----- ИСХОДНЫЙ ТЕКСТ

Самое страшное, что винить во всем этом никого нельзя, что необходимость подобного морального суждения диктуется самим ходом событий. Кто знает, м. б. именно потому, что англичане держатся за моральную чистоплотность, они и проигрывают сейчас. Но именно только сейчас, т. к. впоследствии нация очень реально ощутит свои преимущества. Самое омерзительное наследие этой войны для нас — сохранение жизней и улучшение быта людей беспринципных, ловких, цепких и аморальных. Естественный отбор в пользу прохвостов. Разбогатеют завмаги и спекулянты (не те, которых ловят сейчас возле булочных и которые меняют свой кусок хлеба на восьмушку табаку), уцелеют за немногими исключениями сумевшие окопаться и под благовидными предлогами держатся подальше от линии фронта. И своим примером еще больше закрепят утверждение беспринципности и шкурнической философии. Это — хуже, чем разрушение, хуже, чем вымирание от голода населения целых городов. Это — новый этап морального падения страны. Мерзко! И страшно. Если и прошлые войны приводили к тому же, то цели были крупнее. Сейчас все невероятно мелко.

----------
----- ИСХОДНЫЕ ЗАПИСИ

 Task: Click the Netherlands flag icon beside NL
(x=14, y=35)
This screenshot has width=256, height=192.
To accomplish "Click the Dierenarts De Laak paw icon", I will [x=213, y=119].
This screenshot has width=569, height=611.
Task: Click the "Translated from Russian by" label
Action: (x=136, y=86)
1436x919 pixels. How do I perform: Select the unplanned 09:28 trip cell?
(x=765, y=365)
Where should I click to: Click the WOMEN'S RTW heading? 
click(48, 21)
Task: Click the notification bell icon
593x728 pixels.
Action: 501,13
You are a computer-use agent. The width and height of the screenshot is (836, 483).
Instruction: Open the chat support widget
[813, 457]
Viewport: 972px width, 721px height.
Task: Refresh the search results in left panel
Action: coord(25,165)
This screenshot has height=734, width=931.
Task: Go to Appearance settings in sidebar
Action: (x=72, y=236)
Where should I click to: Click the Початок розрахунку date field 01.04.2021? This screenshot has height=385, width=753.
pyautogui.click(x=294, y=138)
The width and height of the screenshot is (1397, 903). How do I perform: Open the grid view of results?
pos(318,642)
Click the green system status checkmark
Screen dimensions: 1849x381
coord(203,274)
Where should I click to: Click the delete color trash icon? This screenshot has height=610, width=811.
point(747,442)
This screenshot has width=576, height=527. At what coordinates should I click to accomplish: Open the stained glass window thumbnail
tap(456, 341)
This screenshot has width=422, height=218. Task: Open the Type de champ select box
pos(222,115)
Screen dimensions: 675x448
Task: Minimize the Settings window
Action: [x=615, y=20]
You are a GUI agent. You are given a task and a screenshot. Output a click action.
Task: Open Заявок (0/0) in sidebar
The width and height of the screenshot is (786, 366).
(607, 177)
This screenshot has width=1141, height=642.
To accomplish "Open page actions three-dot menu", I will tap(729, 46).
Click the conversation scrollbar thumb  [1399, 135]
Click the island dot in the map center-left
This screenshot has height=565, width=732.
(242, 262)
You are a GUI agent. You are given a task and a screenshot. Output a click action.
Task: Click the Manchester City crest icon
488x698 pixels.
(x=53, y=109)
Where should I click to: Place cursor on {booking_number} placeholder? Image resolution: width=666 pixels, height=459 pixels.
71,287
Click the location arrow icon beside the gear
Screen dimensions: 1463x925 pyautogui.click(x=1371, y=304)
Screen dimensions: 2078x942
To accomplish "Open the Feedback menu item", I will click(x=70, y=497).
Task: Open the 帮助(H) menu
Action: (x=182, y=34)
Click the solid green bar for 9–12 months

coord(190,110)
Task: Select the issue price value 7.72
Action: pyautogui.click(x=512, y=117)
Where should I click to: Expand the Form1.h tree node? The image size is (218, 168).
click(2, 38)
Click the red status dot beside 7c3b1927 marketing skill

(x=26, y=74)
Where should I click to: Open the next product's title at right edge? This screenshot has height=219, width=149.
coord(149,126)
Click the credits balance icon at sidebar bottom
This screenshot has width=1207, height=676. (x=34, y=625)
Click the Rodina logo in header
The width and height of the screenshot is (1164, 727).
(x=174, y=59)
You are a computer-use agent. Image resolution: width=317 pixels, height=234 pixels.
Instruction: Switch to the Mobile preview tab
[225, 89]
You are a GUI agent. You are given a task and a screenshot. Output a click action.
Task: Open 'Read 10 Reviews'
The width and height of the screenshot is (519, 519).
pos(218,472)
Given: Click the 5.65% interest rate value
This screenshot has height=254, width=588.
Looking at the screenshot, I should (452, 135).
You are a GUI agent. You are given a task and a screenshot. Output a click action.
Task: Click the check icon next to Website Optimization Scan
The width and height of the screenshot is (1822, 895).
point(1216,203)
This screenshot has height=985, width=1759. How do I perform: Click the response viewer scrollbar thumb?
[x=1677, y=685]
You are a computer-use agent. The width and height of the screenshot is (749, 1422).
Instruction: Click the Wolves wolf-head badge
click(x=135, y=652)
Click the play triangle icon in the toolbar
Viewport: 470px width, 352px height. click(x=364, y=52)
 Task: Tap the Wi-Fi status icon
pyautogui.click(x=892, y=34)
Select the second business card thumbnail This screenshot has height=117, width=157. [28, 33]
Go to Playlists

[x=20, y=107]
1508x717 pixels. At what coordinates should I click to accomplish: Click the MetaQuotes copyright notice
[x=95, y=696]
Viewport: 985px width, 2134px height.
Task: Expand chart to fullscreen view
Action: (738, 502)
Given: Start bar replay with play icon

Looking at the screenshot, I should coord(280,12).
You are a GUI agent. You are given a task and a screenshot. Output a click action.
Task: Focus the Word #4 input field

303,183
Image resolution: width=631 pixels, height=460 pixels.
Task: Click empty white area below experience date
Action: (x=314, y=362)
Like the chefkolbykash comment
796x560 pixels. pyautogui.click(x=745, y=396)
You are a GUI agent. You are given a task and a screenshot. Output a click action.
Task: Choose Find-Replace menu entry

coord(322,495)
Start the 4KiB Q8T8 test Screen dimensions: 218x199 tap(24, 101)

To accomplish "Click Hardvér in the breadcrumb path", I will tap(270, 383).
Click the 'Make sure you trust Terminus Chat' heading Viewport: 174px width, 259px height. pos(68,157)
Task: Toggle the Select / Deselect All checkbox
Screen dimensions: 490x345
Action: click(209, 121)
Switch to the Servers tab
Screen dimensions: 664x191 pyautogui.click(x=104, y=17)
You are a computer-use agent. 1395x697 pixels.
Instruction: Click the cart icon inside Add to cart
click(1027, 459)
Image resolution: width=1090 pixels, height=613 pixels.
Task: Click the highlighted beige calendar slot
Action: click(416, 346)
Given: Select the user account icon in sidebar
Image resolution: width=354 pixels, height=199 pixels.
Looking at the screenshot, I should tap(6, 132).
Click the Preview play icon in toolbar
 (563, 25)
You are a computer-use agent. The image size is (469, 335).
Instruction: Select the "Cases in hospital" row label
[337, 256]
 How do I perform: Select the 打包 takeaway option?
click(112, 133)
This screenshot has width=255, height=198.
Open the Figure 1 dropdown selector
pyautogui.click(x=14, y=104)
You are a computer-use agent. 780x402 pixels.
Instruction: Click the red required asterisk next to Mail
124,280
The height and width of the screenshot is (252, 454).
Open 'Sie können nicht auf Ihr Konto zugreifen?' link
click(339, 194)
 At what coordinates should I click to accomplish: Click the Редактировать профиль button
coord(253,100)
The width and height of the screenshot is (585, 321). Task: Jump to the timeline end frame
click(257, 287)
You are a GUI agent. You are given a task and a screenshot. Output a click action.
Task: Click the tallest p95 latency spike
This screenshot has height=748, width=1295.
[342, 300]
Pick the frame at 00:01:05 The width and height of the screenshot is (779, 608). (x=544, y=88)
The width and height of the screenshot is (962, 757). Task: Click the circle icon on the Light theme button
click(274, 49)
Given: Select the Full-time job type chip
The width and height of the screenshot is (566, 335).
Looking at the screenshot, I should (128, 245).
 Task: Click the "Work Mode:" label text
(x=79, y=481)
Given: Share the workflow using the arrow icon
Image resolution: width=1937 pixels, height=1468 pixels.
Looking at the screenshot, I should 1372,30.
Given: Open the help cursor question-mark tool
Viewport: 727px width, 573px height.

----------

> [ЗАДАНИЯ]
- a) Выведите в виде JSON-списка строк строки записей, начиная со строки, содержащей "Click the 'Make", и заканчивая строкой, содержащей "coord(253,100)". Каждой строке соответствует один элемент списка, пустые строки пропустите.
- b) Напишите, что идет дальше в тексте о моральных последствиях войны, начиная сразу после его последнего предложения.

> [ОТВЕТЫ ПО ЗАДАНИЯМ]
- a)
[
  "Click the 'Make sure you trust Terminus Chat' heading Viewport: 174px width, 259px height. pos(68,157)",
  "Task: Toggle the Select / Deselect All checkbox",
  "Screen dimensions: 490x345",
  "Action: click(209, 121)",
  "Switch to the Servers tab",
  "Screen dimensions: 664x191 pyautogui.click(x=104, y=17)",
  "You are a computer-use agent. 1395x697 pixels.",
  "Instruction: Click the cart icon inside Add to cart",
  "click(1027, 459)",
  "Image resolution: width=1090 pixels, height=613 pixels.",
  "Task: Click the highlighted beige calendar slot",
  "Action: click(416, 346)",
  "Given: Select the user account icon in sidebar",
  "Image resolution: width=354 pixels, height=199 pixels.",
  "Looking at the screenshot, I should tap(6, 132).",
  "Click the Preview play icon in toolbar",
  " (563, 25)",
  "You are a computer-use agent. The image size is (469, 335).",
  "Instruction: Select the \"Cases in hospital\" row label",
  "[337, 256]",
  " How do I perform: Select the 打包 takeaway option?",
  "click(112, 133)",
  "This screenshot has width=255, height=198.",
  "Open the Figure 1 dropdown selector",
  "pyautogui.click(x=14, y=104)",
  "You are a computer-use agent. 780x402 pixels.",
  "Instruction: Click the red required asterisk next to Mail",
  "124,280",
  "The height and width of the screenshot is (252, 454).",
  "Open 'Sie können nicht auf Ihr Konto zugreifen?' link",
  "click(339, 194)",
  " At what coordinates should I click to accomplish: Click the Редактировать профиль button",
  "coord(253,100)"
]

- b)
27/V. Приближается 1 число и город начинает лихорадить. Чтобы обеспечить карточки на будущий месяц, люди спешат зарегистрировать штаты, оформить списки, администрация “поджимает” и “воздействует”. Сутолоки, жалоб, административного восторга и нервозности много. И рядом ползут слухи о нововведениях. Говорят, что паек будет увеличен на 30 % (исключая хлеб), что будут введены карточки двух типов — для питания в столовой и для кооператива, причем заранее нужно будет определять какую берешь.

Беготня за стандартной справкой, сутолока, неопределенность утомляют. Каждый раз ждешь какого-нибудь сюрприза. На этот раз он был невинный: в домоуправлении не выдавали справок, если не уплачено денег за квартиру.

31/V. Из окна трамвая видели беременную женщину. Это столь же необычно, как живой голубь или мальчишка, играющий в волейбол. Собаки изредка встречаются.

6/VI. Кроленко рассказывал о том, что делается на эвакопунктах. Непрерывные истерики. Одни валяются в ногах, предлагают взятки, чтобы только уехать. Говорят, что иначе они погибнут, хотя состояние их здоровья почти исключает возможность благополучной доставки их на место. Другие приходят с повестками милиции, с предложением о выезде в 24 часа и обещают повеситься, т. к. не знают, что будут делать вне Ленинграда. Оба случая были бы понятны на второй день войны и совершенно необъяснимы сейчас, на исходе года. Почему нельзя было выехать зимой, почему люди, просидевшие в Ленинграде до сего дня, должны покидать его в 24 часа, а не в срок, достаточный для элементарной ликвидации своих дел? Что это: садизм, вредительство или просто глупость? Даже война не научила ничему в этом отношении.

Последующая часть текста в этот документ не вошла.